(Directions): Reproduce the items below word for word, but leave out the pictures.

Word and element location data:
------------------------------------------------------------------------
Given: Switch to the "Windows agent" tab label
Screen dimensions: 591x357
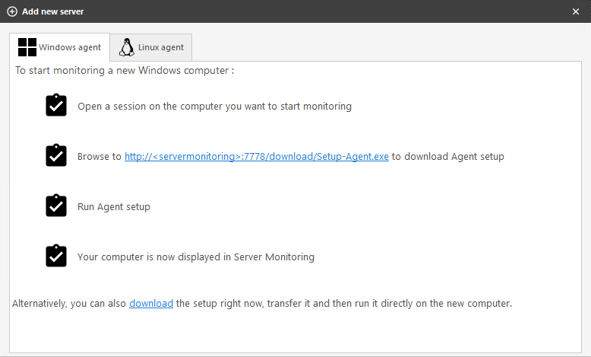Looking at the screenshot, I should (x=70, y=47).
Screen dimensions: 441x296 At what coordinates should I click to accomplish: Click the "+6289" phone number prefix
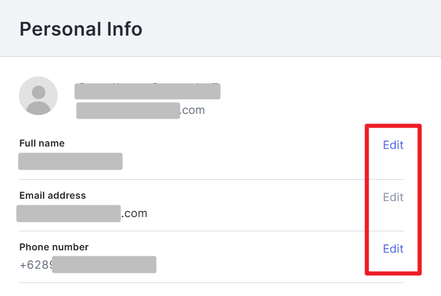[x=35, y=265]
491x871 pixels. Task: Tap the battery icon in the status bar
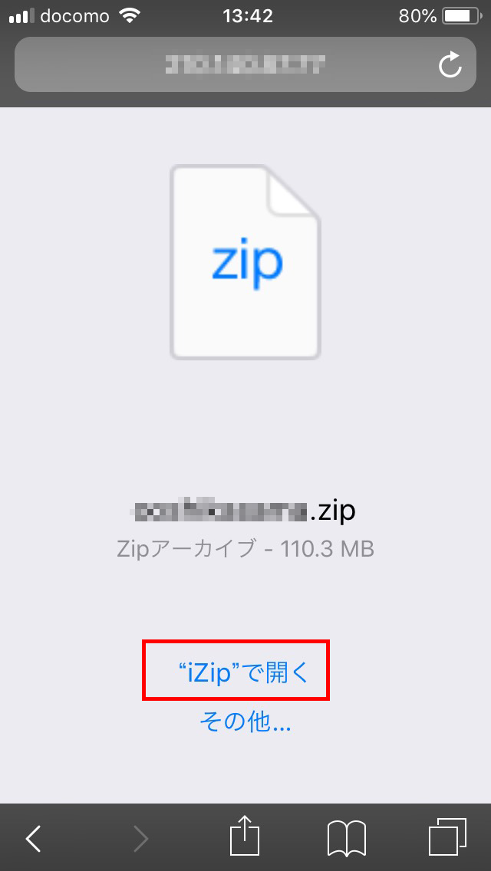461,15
------------------------------------------------------------------------
(Response to the task):
Given: Switch to the "Windows agent" tab label
Screen dimensions: 591x357
Looking at the screenshot, I should (x=70, y=47).
Screen dimensions: 441x296 At what coordinates should I click to accomplish: Click the "+6289" phone number prefix
[x=35, y=265]
491x871 pixels. Task: Tap the battery icon in the status bar
461,15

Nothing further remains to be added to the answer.